Fragmento para leer ->
---*---
Veintiocho años de insufrible penitencia no solo habían nevado de canas sus cejas, sino que su rostro inquieto se estaba apagando. “Con la barba espesa, redonda y cana, blanco de rostro”, aparecía estos días con un rictus de amargura sacudiendo sus labios como algo inconsciente pero que percibía en el corazón. Ya no soñaba aventuras, ni recordaba pasiones y amores - que también los frailes como los soldados las tienen-. Aquella mañana, desde la casa colgada, se veía rutinario el valle de Cuenca. Los barrotes de aquella escondida ventana solo dejaban ver un largo otoño de campos resecos y amarillos. Ya no le inspiraban las estrellas, ni el color grana de las puestas de sol. Ahora solo miraba hacia dentro, a los recuerdos, a las cicatrices del cuerpo y el alma, las mataduras del corazón.
Casi todos le llamaban “maestro Orellana”. Es probable que fuese natural de Orellana la Vieja, aunque algunos dicen que nació en Trujillo por 1496. Moriría en las cárceles de Cuenca en 1561. El maestro Orellana había estudiado Artes, pero no Teología. Las gentes de Cuenca siempre prefirieron llamarle “Soldado”. Había sido fraile franciscano, minorita y se estaba haciendo viejo en aquella cárcel secreta. Aunque había comenzado a escribir su
autobiografía el día 23 de febrero de 1532, ahora solo tenía ganas de relatar aquello por lo que la Inquisición le había procesado: sus contactos con Lutero y los protestantes, primero en Galicia y luego en Bolonia y Módena. Fray Pedro de Orellana, que así se llamaba este fraile, había sido perseguido y encarcelado en diversas ocasiones, hasta que en 1540 definitivamente entró para no salir jamás, a causa de los acercamientos con la “secta de los luteranos” y por pertinaz.
Acababa de revisar unos versos, que no parecían ser los mejores, pero que estaban impregnados de sentimientos parecidos a los de Job:
Señor, pues veis mi paciencia,
mi pena y resignación,
recibid pues mi oración
y volved por mi obediencia.
---*---
Datos mostrados ->
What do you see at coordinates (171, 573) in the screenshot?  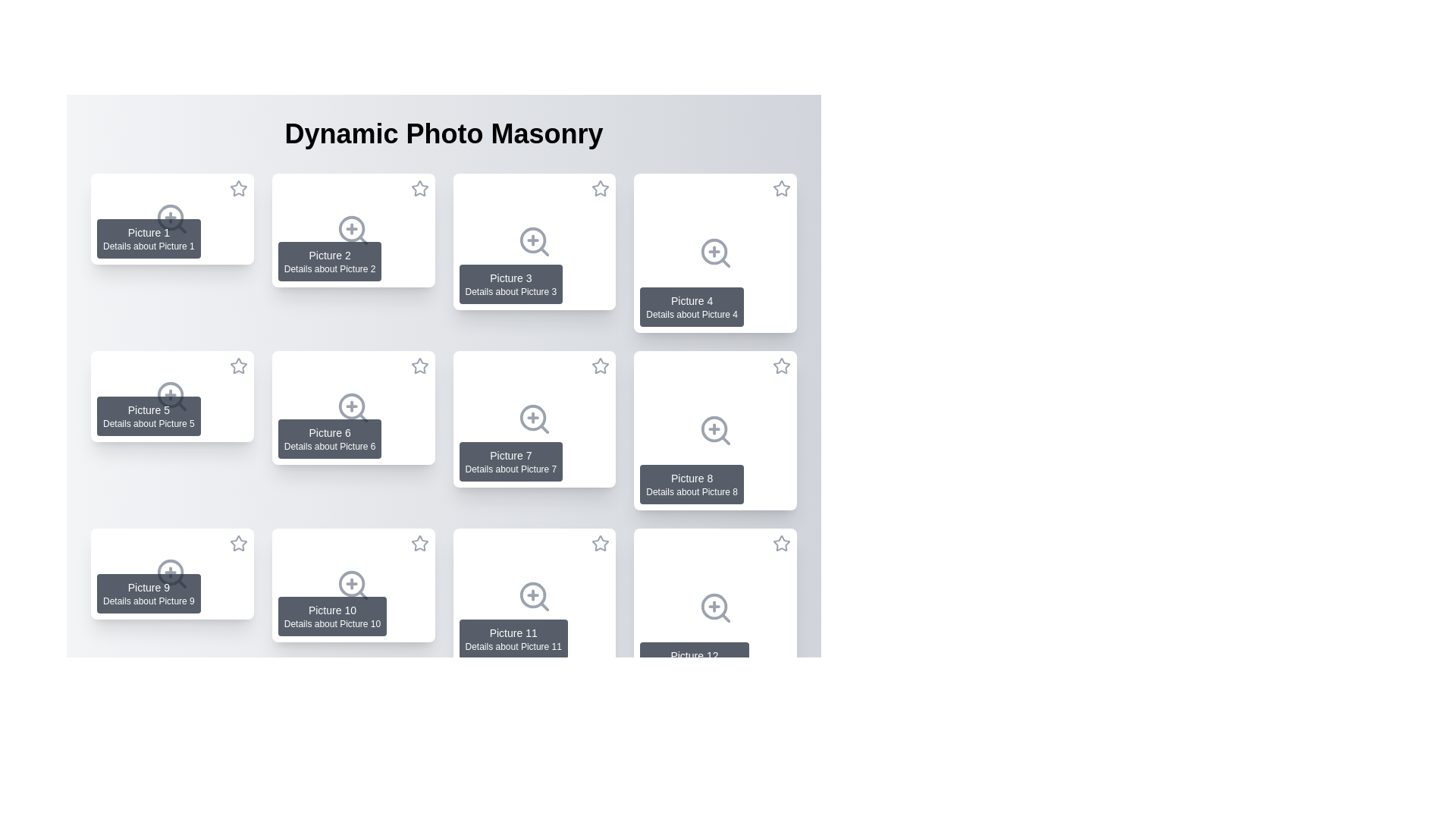 I see `the circular vector graphic that symbolizes focusing or zooming, located above the text 'Picture 9' and 'Details about Picture 9' in the bottom-left grid item` at bounding box center [171, 573].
---*---
Consigna -> Extrae del fragmento sobre el maestro Orellana el tramo que va desde "Veintiocho años de" hasta "mataduras del corazón.", copiándolo sin alterar nada.

Solución ->
Veintiocho años de insufrible penitencia no solo habían nevado de canas sus cejas, sino que su rostro inquieto se estaba apagando. “Con la barba espesa, redonda y cana, blanco de rostro”, aparecía estos días con un rictus de amargura sacudiendo sus labios como algo inconsciente pero que percibía en el corazón. Ya no soñaba aventuras, ni recordaba pasiones y amores - que también los frailes como los soldados las tienen-. Aquella mañana, desde la casa colgada, se veía rutinario el valle de Cuenca. Los barrotes de aquella escondida ventana solo dejaban ver un largo otoño de campos resecos y amarillos. Ya no le inspiraban las estrellas, ni el color grana de las puestas de sol. Ahora solo miraba hacia dentro, a los recuerdos, a las cicatrices del cuerpo y el alma, las mataduras del corazón.